Part 3: Critique and Evaluation of Psychoeducational Assessment Data– 15 points
Based on our lens of the needs of Bilingual students, discuss the reliability, validity, authenticity, and washback of the data. Does the data communicate a realistic picture of the student’s abilities and needs? Discuss strong points and weak points of the assessment tools, data results, and provide recommendations for interpretation and improvement in relations to multicultural language learners. Also discuss data uses along raciolinguistic perspectives and its impact on equity for your bi/multilingual learner.
Guide for Part 3:
Critique and Evaluation of Psychoeducational Assessment Data
3.1. Psychometrics: 3 points (1 paragraph each)
1. Describe the test and the use of its results as it relates to our theories on:
Describe any factors that have negatively impacted any and all of the above-mentioned aspects of the assessments and its data.
3.2. Impact on Language Learners: 3 point (1 paragraph)
Does the data communicate a realistic picture of the student’s abilities and needs? Why or why not? Discuss strong points and weak points of the assessment tools and data results as it relates to bilingual and multicultural students.

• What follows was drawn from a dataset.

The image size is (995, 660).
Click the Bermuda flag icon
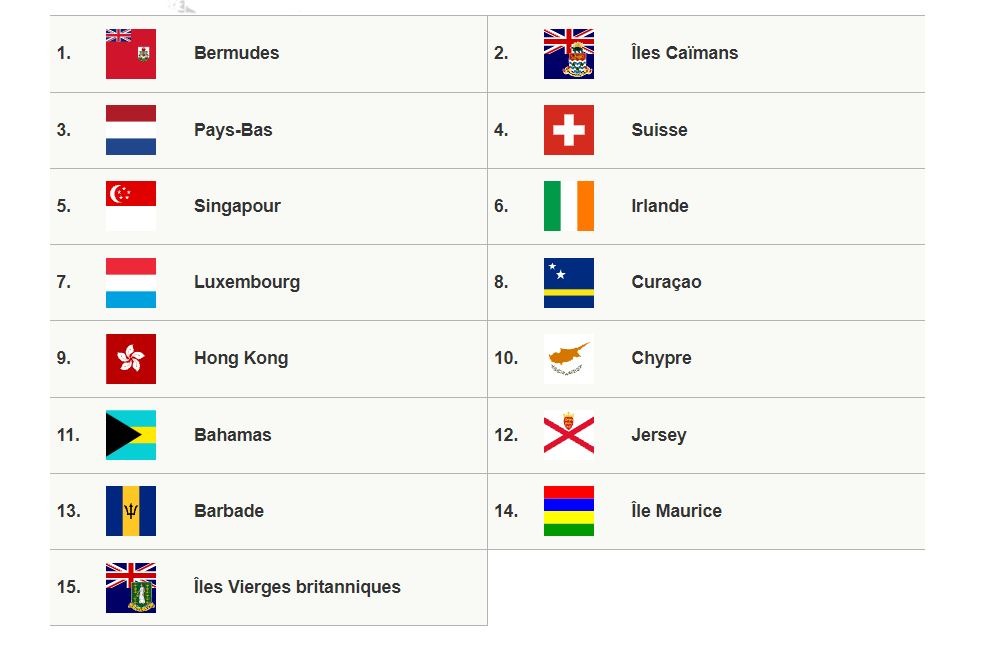coord(131,54)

3.3 Recommendations: 3 points (1-2 paragraphs)
a. Provide recommendations for improving the test to increase equity and for interpreting the results based on our theories and learning about multicultural language learners (ex: items, assumptions, psychometrics, et al).
b. Provide recommendations for the administration of the test to other multicultural and multilingual similar to the student you are evaluating. What could have been done to make it more equitable for this student?

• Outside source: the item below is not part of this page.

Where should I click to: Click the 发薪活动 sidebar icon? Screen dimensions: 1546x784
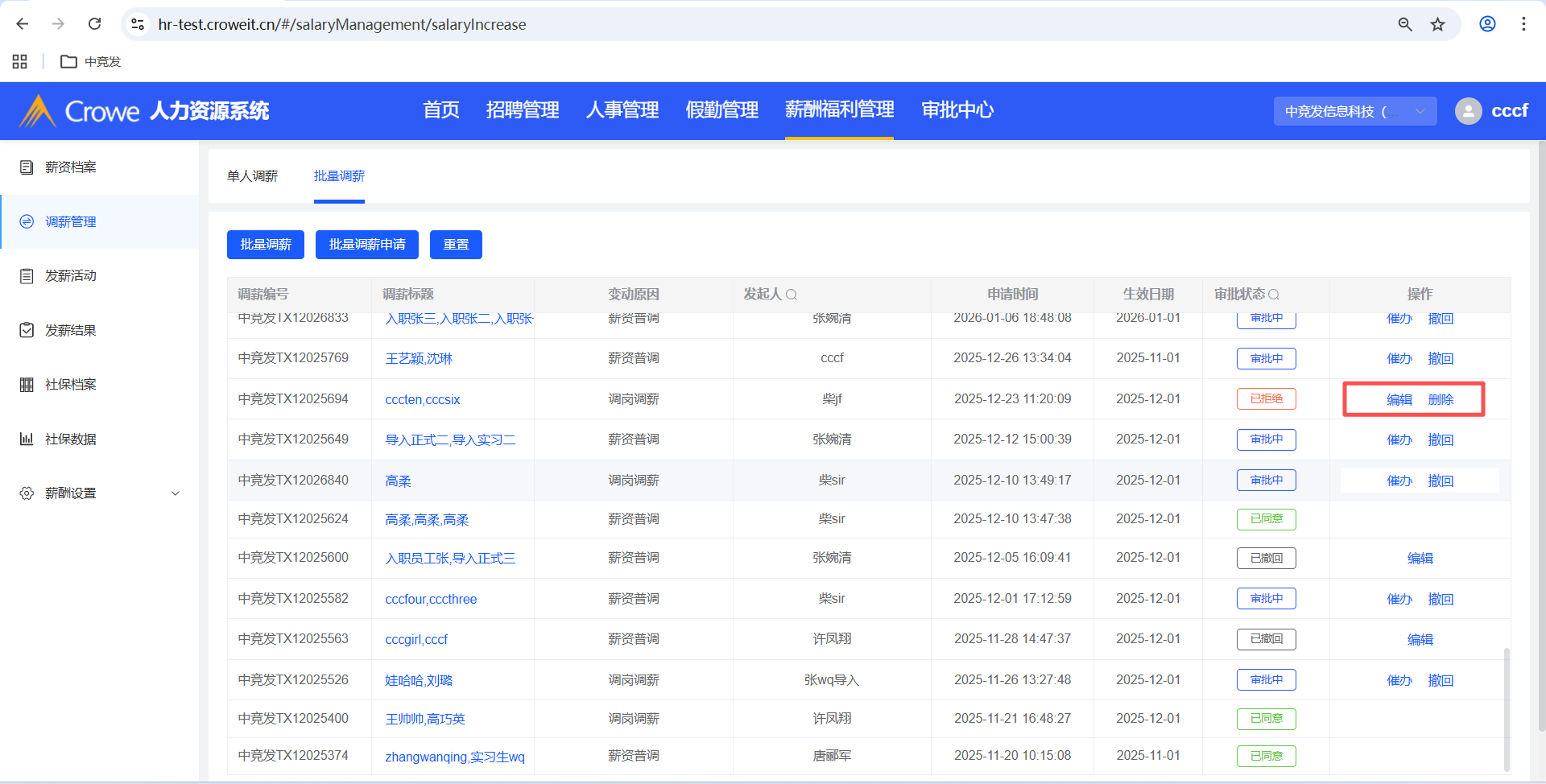pos(27,276)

Additional points for Part 3: An additional 1 point is reserved for correct grammar and readability.
According to Mahoney (2017), “reliability is measured as a coefficient (a number between 0 and 1), which informs us empirically of how much contamination (or error) is part of the overall test score” (p. 130). It is important to also keep in mind that no test is 100 percent reliable (Mahoney, 2017). According to the Woodcock-Johnson IV Tests of Achievement Technical Manual (2014), “The standard error of the reliability coefficient provides a confidence band within which the true reliability coefficient would be expected to fall. Table 4-2 reports the 68% confidence band for several typical reliabilities and sample sizes” (p. 90). The reliability scores according to the testing manual Table 4.2 are .85, .90 and .95 averaged for diverse testing samples (Woodcock-Johnson IV Technical Manual, 2014, p. 91). Mahoney (2017) supports these reliability scores by stating that for a test to be considered to have a reliable coefficient the number needs to be .85 or higher which is what is indicated in the technical manual.

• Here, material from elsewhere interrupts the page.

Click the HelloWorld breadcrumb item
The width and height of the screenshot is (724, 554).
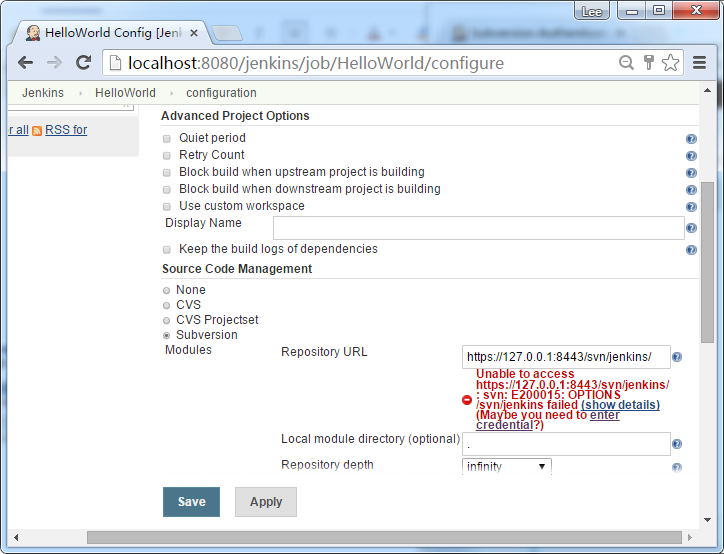(x=125, y=93)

According to the WISC-V Technical and Interpretive Manual (2015), the reliability scores for the WISC-V were determined using 3 methods: Internal consistency, test-retest (stability), and interscorer agreement. Average coefficients across the 11 age groups of composite scores ranged from .88 (Processing speed index) to .96 (FSIQ and general ability Index). The reliability estimates for the complementary subsets, process, and composite scores were outlined in table 4.2 of the WISC-V Technical and Interpretative Manual. Based on tests of reliability, the average coefficients across 11 age groups ranged from .90 to .94 for composite scores. Furthermore, the average coefficients for subtests and process scores were .82 to .89. The internal consistency reliability coefficients ≥ .90 have been recommended for making relevant decisions related to diagnosis, as well as decision about tailored instruction/ interventions for children.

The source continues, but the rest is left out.